»»
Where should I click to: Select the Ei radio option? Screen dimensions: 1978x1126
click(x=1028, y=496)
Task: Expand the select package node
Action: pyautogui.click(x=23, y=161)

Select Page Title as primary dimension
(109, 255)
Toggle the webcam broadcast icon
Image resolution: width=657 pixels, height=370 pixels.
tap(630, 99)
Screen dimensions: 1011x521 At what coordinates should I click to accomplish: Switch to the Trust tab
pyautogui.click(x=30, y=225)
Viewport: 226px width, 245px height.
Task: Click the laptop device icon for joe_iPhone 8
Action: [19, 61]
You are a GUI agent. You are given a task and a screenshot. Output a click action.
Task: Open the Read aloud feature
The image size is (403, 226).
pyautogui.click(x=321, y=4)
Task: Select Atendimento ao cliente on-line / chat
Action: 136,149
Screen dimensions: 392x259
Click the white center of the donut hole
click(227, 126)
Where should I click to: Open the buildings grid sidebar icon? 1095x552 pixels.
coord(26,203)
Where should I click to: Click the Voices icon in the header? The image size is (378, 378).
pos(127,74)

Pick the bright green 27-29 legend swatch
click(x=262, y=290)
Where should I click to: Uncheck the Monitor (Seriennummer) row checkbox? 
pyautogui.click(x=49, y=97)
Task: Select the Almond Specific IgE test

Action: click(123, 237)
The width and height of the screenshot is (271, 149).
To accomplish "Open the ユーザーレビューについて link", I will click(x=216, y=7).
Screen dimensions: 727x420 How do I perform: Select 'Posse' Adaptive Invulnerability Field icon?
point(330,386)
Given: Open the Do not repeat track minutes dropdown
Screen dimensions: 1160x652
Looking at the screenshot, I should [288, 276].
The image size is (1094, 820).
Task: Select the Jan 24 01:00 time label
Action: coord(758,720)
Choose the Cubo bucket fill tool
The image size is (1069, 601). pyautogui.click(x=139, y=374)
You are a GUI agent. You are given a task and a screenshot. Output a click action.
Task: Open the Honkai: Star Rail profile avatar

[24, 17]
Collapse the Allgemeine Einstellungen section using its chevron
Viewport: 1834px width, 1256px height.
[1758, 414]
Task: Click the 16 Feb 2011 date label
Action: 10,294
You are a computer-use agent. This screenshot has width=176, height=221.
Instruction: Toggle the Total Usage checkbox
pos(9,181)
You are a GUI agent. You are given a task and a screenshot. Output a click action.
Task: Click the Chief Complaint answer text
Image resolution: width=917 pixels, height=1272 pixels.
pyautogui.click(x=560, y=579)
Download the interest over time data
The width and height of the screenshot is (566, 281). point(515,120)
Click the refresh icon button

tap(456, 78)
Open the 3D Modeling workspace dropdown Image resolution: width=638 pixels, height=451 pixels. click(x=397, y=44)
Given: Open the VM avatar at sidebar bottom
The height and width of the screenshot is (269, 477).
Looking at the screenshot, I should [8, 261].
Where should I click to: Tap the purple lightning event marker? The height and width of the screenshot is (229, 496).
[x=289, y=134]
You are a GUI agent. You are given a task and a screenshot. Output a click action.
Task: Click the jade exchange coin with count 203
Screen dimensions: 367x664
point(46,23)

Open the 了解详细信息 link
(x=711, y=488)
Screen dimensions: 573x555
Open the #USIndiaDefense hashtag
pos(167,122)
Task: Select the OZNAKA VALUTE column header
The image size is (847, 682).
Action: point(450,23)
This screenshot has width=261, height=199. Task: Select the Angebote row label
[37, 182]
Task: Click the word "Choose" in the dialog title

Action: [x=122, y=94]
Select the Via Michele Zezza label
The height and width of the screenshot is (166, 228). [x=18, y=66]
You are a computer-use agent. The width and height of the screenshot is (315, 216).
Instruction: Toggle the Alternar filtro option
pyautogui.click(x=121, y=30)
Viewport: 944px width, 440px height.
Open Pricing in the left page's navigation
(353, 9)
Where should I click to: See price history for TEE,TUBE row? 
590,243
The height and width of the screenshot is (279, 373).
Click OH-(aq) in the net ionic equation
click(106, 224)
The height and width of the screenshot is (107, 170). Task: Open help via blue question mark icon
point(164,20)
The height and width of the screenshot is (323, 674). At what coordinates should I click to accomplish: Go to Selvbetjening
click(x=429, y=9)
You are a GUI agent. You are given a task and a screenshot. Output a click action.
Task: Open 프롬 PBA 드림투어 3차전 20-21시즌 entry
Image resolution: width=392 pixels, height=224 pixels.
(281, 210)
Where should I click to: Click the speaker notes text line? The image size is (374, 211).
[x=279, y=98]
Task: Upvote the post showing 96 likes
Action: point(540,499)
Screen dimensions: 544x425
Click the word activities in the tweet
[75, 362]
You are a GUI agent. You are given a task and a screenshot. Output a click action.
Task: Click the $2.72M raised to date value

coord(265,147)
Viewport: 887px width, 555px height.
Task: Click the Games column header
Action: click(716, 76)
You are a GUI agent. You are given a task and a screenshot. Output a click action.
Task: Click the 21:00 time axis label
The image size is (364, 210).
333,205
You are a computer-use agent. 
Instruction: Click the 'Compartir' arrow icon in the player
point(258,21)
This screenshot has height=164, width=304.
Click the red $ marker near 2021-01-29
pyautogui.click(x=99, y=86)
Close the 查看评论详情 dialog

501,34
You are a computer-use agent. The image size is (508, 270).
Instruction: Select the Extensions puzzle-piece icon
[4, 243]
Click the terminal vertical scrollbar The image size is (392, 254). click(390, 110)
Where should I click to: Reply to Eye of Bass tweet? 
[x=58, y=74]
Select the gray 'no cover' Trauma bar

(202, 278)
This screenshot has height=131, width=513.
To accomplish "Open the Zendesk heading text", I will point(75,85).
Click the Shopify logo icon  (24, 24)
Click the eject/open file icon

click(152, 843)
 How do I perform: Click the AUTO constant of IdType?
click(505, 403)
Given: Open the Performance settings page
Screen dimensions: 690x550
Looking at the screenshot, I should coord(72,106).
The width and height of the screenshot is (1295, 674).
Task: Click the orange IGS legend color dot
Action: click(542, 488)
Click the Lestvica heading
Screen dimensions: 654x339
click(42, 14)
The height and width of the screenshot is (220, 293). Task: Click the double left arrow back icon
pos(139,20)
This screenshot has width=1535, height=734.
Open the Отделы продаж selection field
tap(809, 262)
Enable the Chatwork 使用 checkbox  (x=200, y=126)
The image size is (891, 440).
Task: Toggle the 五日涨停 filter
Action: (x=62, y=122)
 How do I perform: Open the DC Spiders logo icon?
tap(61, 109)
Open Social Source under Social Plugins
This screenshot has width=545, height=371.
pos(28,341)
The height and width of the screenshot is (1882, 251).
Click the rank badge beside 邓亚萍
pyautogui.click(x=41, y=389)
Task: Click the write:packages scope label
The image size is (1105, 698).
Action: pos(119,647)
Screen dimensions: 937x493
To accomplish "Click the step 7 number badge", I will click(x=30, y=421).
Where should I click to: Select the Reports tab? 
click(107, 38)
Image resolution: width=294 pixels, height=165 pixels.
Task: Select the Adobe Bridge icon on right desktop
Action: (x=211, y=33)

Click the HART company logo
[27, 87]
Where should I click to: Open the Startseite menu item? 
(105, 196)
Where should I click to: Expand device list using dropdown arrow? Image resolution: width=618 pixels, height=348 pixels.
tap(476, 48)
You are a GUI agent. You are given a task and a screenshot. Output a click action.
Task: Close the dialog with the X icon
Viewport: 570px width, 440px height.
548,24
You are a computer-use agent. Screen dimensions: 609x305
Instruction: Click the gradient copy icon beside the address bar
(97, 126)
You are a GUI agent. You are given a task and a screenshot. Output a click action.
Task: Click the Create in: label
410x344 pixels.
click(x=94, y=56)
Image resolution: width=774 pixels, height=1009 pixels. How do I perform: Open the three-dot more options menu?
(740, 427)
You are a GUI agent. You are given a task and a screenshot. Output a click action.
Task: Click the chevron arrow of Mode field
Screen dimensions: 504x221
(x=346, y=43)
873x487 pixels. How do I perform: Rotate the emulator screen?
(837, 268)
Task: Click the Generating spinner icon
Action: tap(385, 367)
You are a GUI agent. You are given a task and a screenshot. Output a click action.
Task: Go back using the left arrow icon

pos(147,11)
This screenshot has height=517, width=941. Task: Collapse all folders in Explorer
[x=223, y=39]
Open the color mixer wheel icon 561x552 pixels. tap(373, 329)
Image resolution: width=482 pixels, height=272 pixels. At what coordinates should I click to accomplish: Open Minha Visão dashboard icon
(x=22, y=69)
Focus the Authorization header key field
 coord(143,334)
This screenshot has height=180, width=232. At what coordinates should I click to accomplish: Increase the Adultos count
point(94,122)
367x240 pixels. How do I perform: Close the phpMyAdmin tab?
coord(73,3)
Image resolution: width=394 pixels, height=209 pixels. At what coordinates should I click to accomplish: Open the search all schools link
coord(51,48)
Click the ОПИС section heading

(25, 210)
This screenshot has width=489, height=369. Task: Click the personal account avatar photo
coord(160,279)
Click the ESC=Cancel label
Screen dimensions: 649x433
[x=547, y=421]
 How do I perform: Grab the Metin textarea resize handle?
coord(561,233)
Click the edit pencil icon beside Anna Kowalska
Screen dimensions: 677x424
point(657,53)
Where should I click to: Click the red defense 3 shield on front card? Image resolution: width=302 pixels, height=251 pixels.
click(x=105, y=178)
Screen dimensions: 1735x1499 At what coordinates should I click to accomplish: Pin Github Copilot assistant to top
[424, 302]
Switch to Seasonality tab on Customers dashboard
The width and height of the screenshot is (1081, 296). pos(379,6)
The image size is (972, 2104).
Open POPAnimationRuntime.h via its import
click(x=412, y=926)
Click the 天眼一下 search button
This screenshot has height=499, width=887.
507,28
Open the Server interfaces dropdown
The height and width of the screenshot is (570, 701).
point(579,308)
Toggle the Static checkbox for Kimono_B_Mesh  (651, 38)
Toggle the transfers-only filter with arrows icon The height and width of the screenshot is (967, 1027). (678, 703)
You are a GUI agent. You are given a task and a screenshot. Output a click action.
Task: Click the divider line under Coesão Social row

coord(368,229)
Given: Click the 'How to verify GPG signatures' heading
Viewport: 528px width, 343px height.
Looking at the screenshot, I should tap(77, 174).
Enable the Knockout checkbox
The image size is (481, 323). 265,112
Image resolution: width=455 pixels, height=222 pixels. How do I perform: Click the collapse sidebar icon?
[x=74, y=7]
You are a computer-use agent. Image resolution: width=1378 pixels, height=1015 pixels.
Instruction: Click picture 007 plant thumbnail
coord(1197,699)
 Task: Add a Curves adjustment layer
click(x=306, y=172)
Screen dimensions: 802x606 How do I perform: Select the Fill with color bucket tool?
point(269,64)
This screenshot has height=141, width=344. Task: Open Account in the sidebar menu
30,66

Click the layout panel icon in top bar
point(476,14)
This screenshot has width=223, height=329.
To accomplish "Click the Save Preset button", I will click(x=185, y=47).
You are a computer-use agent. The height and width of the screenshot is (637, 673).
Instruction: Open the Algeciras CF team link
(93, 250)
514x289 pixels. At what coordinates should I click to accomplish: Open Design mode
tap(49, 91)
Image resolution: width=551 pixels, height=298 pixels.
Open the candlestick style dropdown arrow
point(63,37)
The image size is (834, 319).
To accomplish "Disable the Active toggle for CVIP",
««
▸ EXERCISE OBJECTIVE
Scan the listing for the string "will". Copy each line that has it.

▸ ANSWER BOX
To accomplish "Open the ユーザーレビューについて link", I will click(x=216, y=7).
To accomplish "Open the Zendesk heading text", I will point(75,85).
To accomplish "Click the step 7 number badge", I will click(x=30, y=421).
To accomplish "Click the Save Preset button", I will click(x=185, y=47).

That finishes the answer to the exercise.